Here’s how it works — when managers of hedge funds and private equity firms produce a profit for their investors, they receive compensation in two forms. First, they receive 2% of the total value of the fund as a management fee, but they also receive a 20% cut of the interest accrued by the assets they manage, which can often amount to quite a bit of money. While the management fee is taxed like income, the 20% yield from investments, or the “carried interest,” is taxed like a capital gain. Why does this matter? Well, the top tax rate for capital gains is only about half as much as the top tax rate for labor income, and since hedge fund managers make most of their money through carried interest, their effective tax rate can be, as in the case of former presidential candidate and Bain Capital executive Mitt Romney, as low as 14%.

People from across the political spectrumagree that this loophole should go, as it defies logic and plays word games with our tax code. Just closing this loophole would raise an additional $18 billion over 10 years.

Tax reform should aim to simplify our tax code, eliminate needless loopholes that undermine the logic and integrity of our economy and ensure that small businesses and families aren’t made to pick up the tab for the biggest multinational corporations. Further, pursuing tax cuts needs to be paired with a realistic plan to pay for them — a goal that can be achieved in part by first picking off low-hanging fruit including unhelpful corporate subsidies and other forms of wasteful spending, and would be further bolstered by closing tax loopholes such as the carried interest and tax haven loopholes. Our recommendations alone still wouldn’t balance the cost of the proposed tax cuts, but they are a start — Congress could pursue other innovative options to fill the difference, rather than adding trillions to our deficit and justifying that with hand-waving.
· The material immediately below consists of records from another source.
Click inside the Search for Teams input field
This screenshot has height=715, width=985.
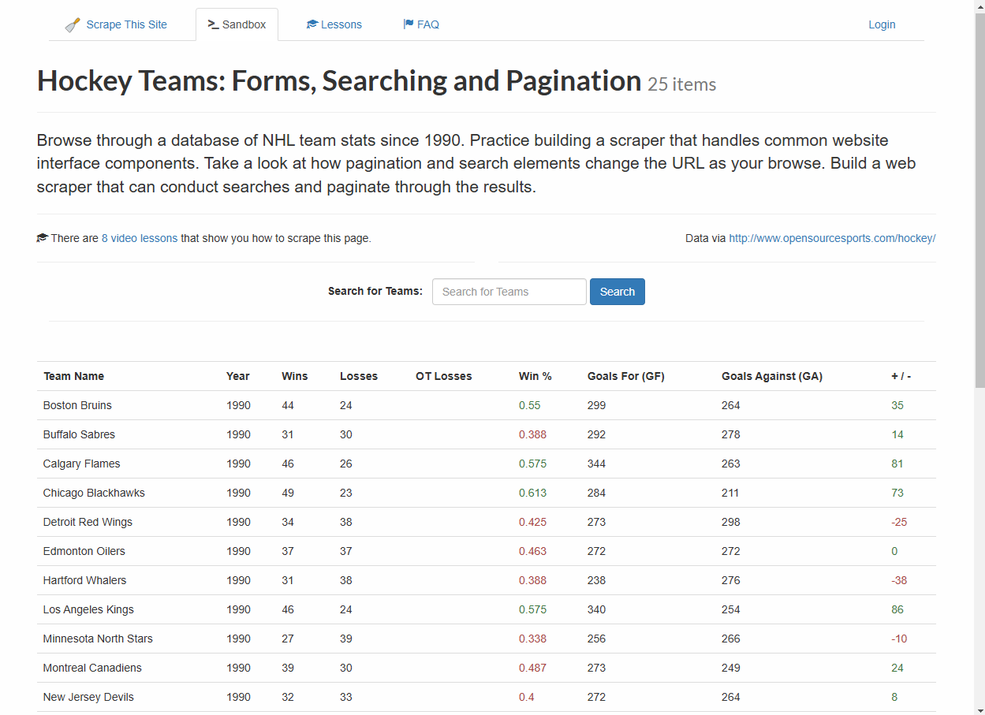click(509, 291)
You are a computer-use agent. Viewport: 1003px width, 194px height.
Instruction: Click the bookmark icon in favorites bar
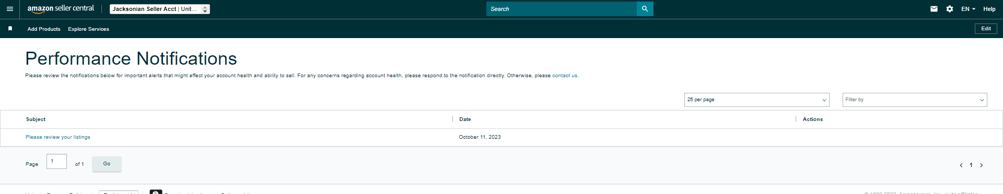10,29
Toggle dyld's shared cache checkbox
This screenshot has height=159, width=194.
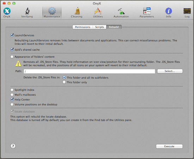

One option would be to link tax cuts to a carbon tax, effectively raising tax revenue while addressing climate change and still offering substantial tax cuts to families and businesses.

We can’t continue to shift the burden of our ballooning national debt to the next generation, assuming that unrealistic or unsustainable economic growth will make it alright. If Republican leaders want to pass responsible tax cuts, they should take a close look at our recommendations and start to balance the revenue shortfalls by eliminating the worst loopholes and cutting out the most bloated and unhelpful pieces of our federal budget.